America’s love affair with driving seems to be cooling off, while our obsession with urban living is heating up.
The percentage of Americans holding driver’s licenses has fallen sharply over the past several decades, especially among the young. In 1983, more than 91 percent of 20-to-24-year-olds held a license. By 2014, that number had dropped to approximately 77 percent and shows little sign of recovering. Meanwhile, big cities are growing faster than the country as a whole. The Pew Research Center found that 48 percent of Americans would choose walkable urban areas over suburbs, a number that is expected to grow. How will these two trends collide?
Although cars have shaped American culture and infrastructure, concerns about sustainability, safety and space have spurred a wave of innovations ranging from electric vehicles to self-driving ones, and a boom in car-sharing services such as Uber and Lyft. Meanwhile, interest in alternative forms of transport is growing in both urban and suburban areas. More people used public transportation in 2014 than they have in any year in six decades, and major metro areas are beginning to increase their investment in public transit, from D.C.’s own much-delayed but still symbolic H Street streetcar line to a potential $4 billion dollar transit expansion in notoriously car-heavy Atlanta.
Nationally, President Obama recently signed legislation equalizing the tax breaks for commuters’ public transit and parking benefits, encouraging the use of public transportation as an alternative to private vehicles. Bicycle commuting has also grown 62 percent from 2000 to 2014, and bike shares in major cities have increased interest.
All these developments suggest that the city of the future may not revolve around private vehicle ownership. Many of these changes have been supported by advocates under the banner of “New Urbanism,” a movement that has been brewing in cities for the past two decades. New Urbanists emerged as critics of suburban sprawl, emphasizing environmentally friendly and walkable cities and borrowing urban development models before the rise of the automobile. Across the pond, other countries are already taking steps to move away from urban areas dominated by private vehicles. Oslo is the latest city to announce plans to make its downtown completely car-free by 2019, and at least six other European cities have similar goals.

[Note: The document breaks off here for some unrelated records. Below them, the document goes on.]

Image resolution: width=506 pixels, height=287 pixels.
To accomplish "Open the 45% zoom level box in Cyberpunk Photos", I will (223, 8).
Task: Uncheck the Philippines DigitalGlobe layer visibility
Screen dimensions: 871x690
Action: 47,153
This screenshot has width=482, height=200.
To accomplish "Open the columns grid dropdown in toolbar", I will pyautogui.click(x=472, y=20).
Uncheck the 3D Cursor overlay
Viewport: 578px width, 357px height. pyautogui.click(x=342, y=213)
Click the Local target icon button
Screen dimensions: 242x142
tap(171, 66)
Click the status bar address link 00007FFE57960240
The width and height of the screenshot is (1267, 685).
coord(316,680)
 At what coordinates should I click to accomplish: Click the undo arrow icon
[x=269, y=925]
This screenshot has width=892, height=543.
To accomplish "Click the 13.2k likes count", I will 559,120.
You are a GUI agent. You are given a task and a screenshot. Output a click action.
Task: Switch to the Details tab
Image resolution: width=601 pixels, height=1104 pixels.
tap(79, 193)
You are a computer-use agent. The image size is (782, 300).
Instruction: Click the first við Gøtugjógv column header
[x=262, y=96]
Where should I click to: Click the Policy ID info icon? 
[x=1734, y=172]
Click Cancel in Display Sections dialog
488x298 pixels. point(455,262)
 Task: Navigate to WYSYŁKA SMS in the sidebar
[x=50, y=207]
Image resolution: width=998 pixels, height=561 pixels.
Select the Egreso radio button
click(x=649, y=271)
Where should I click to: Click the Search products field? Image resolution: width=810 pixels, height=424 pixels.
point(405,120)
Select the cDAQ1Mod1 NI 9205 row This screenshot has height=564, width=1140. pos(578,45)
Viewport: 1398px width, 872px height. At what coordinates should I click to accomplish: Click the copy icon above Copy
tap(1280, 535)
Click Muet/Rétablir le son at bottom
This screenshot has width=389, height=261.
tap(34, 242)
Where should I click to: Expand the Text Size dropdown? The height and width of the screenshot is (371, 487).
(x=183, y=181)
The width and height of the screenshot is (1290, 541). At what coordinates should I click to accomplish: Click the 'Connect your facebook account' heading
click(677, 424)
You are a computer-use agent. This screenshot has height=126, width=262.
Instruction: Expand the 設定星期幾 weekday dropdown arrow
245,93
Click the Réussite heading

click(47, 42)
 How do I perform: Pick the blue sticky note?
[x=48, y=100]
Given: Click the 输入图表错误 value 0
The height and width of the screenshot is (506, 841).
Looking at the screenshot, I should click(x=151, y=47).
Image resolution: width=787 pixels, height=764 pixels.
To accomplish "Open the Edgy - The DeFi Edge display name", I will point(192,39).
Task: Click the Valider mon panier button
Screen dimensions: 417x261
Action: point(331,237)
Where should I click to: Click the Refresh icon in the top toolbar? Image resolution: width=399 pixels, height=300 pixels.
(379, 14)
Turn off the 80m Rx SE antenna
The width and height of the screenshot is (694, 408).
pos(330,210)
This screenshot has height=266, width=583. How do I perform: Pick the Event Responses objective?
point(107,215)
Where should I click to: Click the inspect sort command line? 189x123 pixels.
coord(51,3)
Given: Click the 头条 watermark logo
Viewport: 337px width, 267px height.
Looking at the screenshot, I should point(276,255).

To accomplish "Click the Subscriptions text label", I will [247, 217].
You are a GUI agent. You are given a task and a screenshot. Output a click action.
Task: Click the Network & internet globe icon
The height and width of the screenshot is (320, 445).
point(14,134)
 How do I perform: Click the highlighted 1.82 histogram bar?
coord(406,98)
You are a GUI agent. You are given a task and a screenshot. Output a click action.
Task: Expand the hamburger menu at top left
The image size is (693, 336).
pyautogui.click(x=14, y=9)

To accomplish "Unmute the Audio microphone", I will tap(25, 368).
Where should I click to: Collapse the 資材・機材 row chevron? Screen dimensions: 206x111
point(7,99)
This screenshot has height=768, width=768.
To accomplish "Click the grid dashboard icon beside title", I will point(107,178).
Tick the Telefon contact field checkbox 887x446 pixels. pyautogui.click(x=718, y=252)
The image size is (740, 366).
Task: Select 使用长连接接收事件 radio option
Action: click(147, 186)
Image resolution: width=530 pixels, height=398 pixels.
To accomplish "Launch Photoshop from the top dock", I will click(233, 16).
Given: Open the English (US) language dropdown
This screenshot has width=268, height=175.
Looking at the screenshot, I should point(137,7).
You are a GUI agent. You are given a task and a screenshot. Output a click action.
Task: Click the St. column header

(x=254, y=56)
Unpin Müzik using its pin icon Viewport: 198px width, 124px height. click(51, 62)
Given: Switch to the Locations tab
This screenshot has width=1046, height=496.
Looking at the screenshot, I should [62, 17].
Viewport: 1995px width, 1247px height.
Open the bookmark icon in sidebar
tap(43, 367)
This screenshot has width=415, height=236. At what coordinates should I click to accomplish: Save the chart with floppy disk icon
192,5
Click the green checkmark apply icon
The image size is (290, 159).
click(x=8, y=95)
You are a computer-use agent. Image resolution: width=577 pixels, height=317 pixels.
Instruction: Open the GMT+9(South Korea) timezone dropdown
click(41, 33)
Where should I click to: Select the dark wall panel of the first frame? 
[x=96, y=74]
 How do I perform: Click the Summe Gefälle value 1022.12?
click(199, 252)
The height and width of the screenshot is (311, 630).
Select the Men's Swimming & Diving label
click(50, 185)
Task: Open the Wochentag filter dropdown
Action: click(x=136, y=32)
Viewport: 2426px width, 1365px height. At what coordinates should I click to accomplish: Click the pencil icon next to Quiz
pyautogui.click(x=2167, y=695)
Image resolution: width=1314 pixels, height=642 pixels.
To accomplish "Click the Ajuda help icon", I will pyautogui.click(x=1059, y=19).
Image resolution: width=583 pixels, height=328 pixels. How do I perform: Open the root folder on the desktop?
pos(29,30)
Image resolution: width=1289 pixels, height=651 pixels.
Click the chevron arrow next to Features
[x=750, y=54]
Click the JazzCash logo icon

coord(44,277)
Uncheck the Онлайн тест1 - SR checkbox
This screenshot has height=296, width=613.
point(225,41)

Yet making this ideal realistic in the United States means addressing a host of challenges: The existing infrastructure of cities have been built for and shaped around private vehicles, and in many cities, efficient public transportation remains inaccessible to low-income and minority populations. Projects to install new infrastructure also often face opposition for their high costs and from those commuting to the city from the suburbs.
With the growing emphasis on walkable, transit-oriented and less congested metro areas, is it still possible that the city of the future might be car-free? What technologies are most likely to dominate such a landscape, and what would be the financial, social and governmental implications? Is there history that could offer insight into the future or explain how cars became so central in the first place?